How the new museum could look.

Plans for a brand new Greater Manchester Fire Service Museum in Rochdale are blazing ahead with local building firm Casey being appointed to take forward the £3.1 million project.

Casey, which has been operating in Rochdale since the early 1970s, will lead on the construction project to transform Rochdale's former fire station in Maclure Road, which has been part funded by the National Lottery Heritage Fund and Rochdale Borough Council.

The changes will bring the museum, which currently operates from the rear yard of the fire station, into the main building, creating a new exhibition space which will be more than 4 times the size of the existing site.

It will allow the public to see even more of their many fascinating exhibits, including a fire engine from the 1700s, and is expected to increase annual visitor numbers from 5,000 to 15,000.

Work will start in the New Year, with the brand new museum set to open to the public before Christmas 2020.

Museum trustee, Bob Bonner, said: "We are absolutely thrilled that work on this once-in-a-lifetime project is about to commence and our revitalised museum will open to the public before long. The museum has campaigned for some time to save this wonderful Rochdale icon, so we are delighted that, through our partnerships with Rochdale Council and the Greater Manchester Fire and Rescue Service, this goal has finally been achieved. We look forward to working with Casey throughout this exciting transformation."

As well as a brand new museum, the work will also include the creation of a brand new co-working office space for creative and digital industries on the 1st floor, with up to 100 desks. Making the most of the excellent transport and digital links, the office space is part of a drive by the council, which owns the building, to help bring further investment, skills and jobs into the borough.

Around 16 Casey staff will work on the restoration, with the firm set to recruit 2 additional roles for Rochdale borough residents who are currently not in education, employment or training to work on the project.

Councillor John Blundell, cabinet member for regeneration at the council, said: "I'm all fired up by the news that this fantastic project will be taken forward by a local firm, meaning the investment and jobs will benefit Rochdale people and Rochdale businesses.
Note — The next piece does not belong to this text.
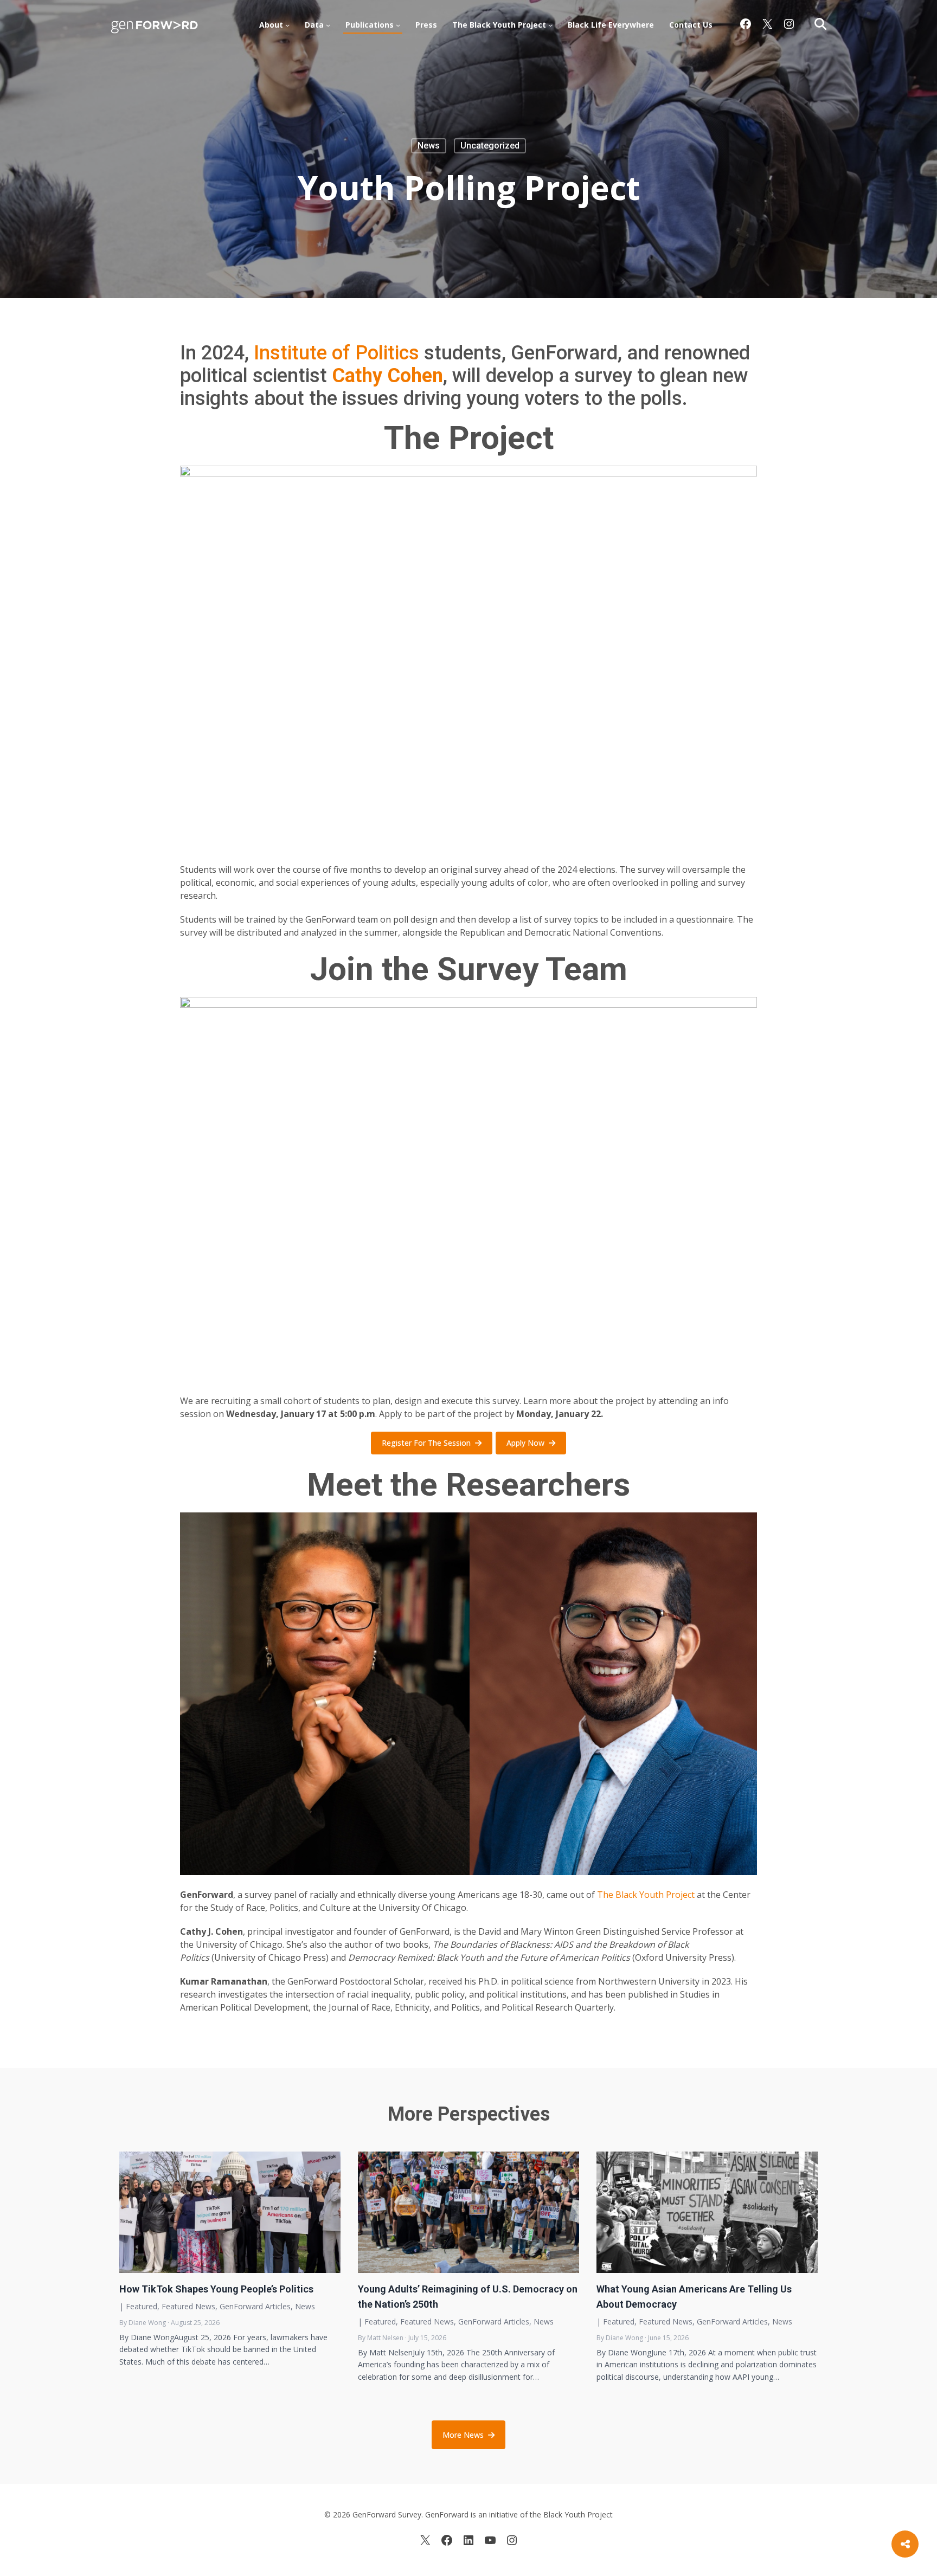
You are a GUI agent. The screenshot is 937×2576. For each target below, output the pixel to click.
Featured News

"This well-loved attraction has played host to many thousands of visitors since it opened in the early 1980s, thanks to the efforts of the fantastic volunteers, like Bob, who have put their heart and soul into it. This first development is part of Rochdale's Station Gateway masterplan and the ongoing £400 million transformation of Rochdale town centre and we're proud to be part of it."
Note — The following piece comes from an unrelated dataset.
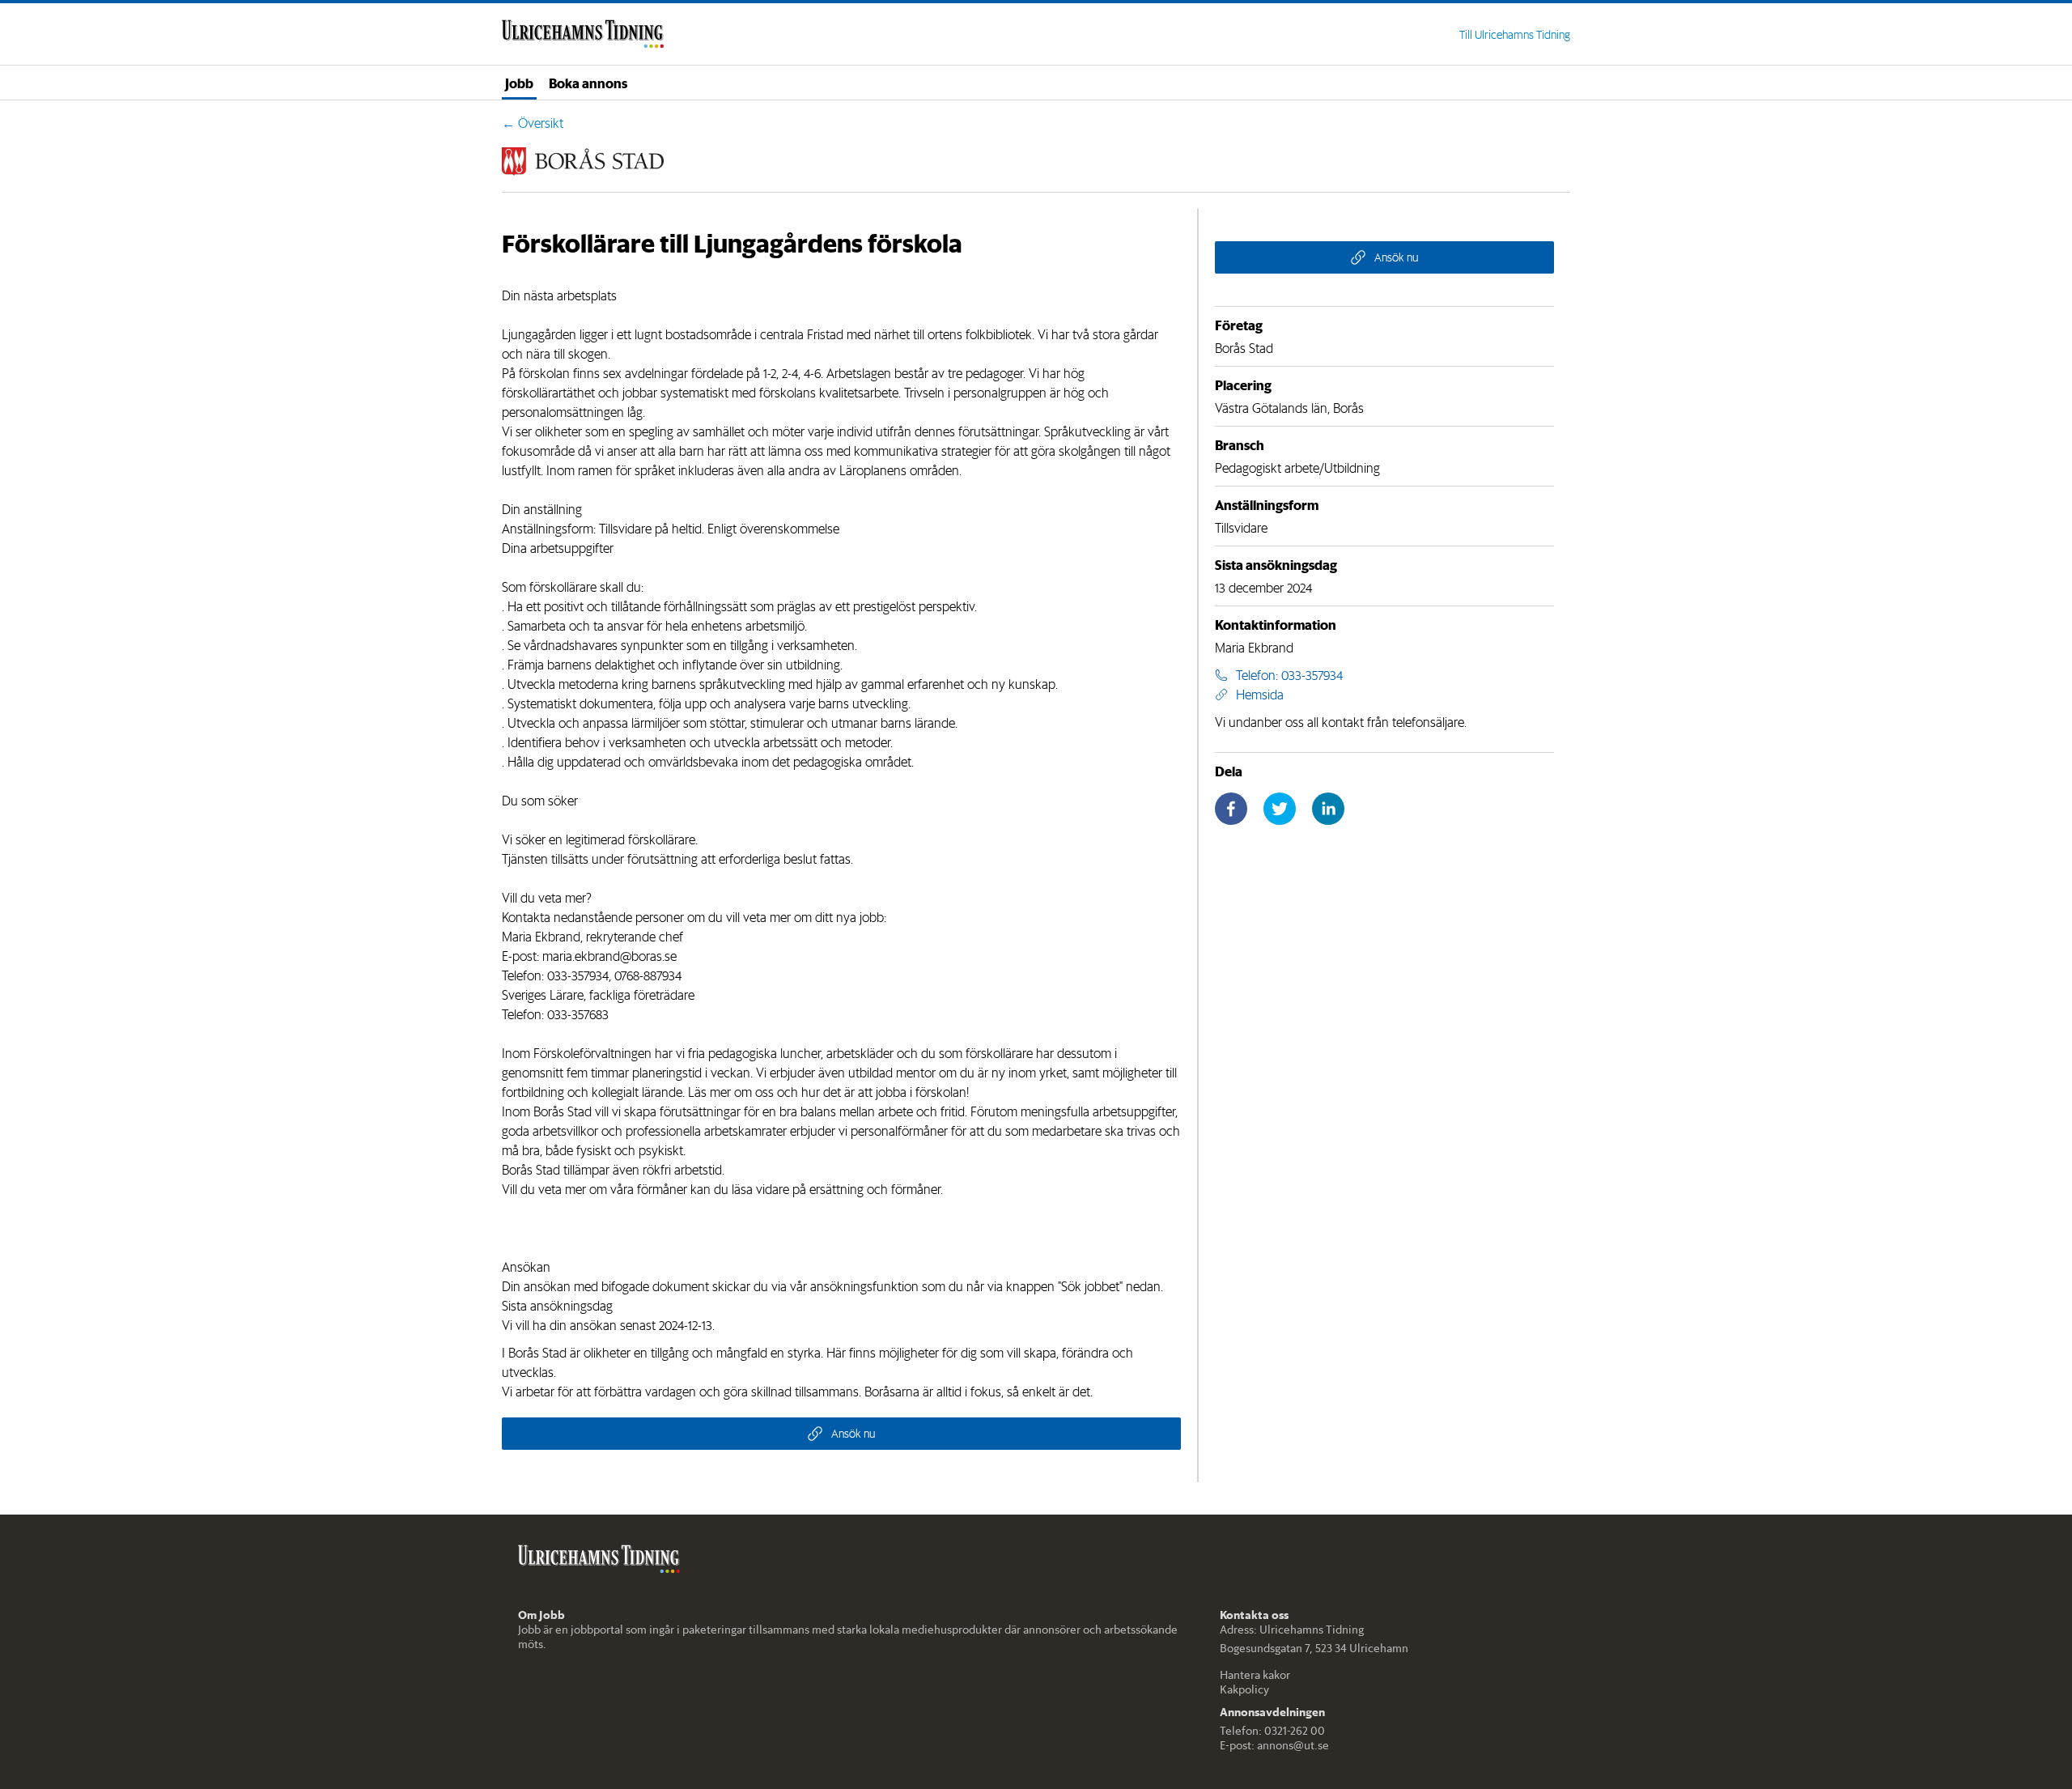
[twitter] (1279, 809)
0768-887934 (647, 975)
The Greater Manchester Fire Service are also played a role in the museum's transformation, with GM Mayor Andy Burnham gifting the museum to the council to enable more council money to be ploughed into the project.

Carl Wilde, director at Casey, said, "This 1930s building is a great heritage asset for Rochdale and we are proud to be working on its transformation."

Rochdale Development Agency (RDA) is overseeing the project on behalf of the council with OMI Architects leading the design team and Poole Dick Associates providing cost management services. The Creative Core Group is supporting the museum with the exhibition design.